Sitzen und lauschen können diverse Medien besser transportieren. Ein qualitativer Diskurs ist im Netz ebenfalls etablierbar. Ein Beispiel mögen nur die Facebook-Seiten von “ZDF heute” oder “McKinsey Quarterly” sein. Wozu sammelt man also Leute an einem Ort zu einer Zeit zusammen, wenn digitalisierte Diskurse durch technologische Unterstützung asynchron, kontextuell und ubiquitär verfügbar sein können; wenn die monetären und ökologischen Kosten einer echten Veranstaltung ungleich viel höher sind? Wenn die Qualität, mit der ich einen Sprecher beobachten und seiner Rede folgen, pausieren, verifizieren, falsifizieren, kontrollieren, redigieren, weiter publizieren (…) kann, im Digitalen so viel höher sein kann?

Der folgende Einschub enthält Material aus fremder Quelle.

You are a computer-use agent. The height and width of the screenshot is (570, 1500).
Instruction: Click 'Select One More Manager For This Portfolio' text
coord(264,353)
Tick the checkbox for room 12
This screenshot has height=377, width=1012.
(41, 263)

Nach einer gemeinsamen Veranstaltung hat sich Siggi mal zu etwas hinreissen lassen, was ein erster Ansatz sein kann: Der Grund, warum eine räumlich und zeitlich synchrone Veranstaltung Sinn macht, muss in den Möglichkeiten begründet sein, die nur dieser real-existierende Raum bietet: Die Inszenierung der Versammlung: Was wurde erreicht; welcher Vortrieb welcher Profession hat stattgefunden? Zu welchem Gewinn haben die Teilnehmer durch ihre unmittelbare Interaktion beigetragen?

Und: Welche Qualität verdankt dieser Gewinn der lokalen Zusammenkunft?

  1. Eine tatsächlicher intellektueller Zugewinn: Die Präsentation von etwas Neuem
  2. Ein spontaner Diskurs, dessen Inszenierung im Moment einen emergenten Prozess provoziert
  3. Die Schaffung einer Atmosphäre der Gemeinschaft
  4. Eine öffentliche Manifestierung des Seins einer Gruppe

Nun hatte in der vergangenen Woche T-Systems MMS in das schöne Dresden geladen; zum Future Forum. Wofür ich erstmal sehr dankbar bin. Denn ich habe das schöne Dresden kennen gelernt, konnte einige alte Kontakt auffrische und einige erfrischende neue Kontakte machen.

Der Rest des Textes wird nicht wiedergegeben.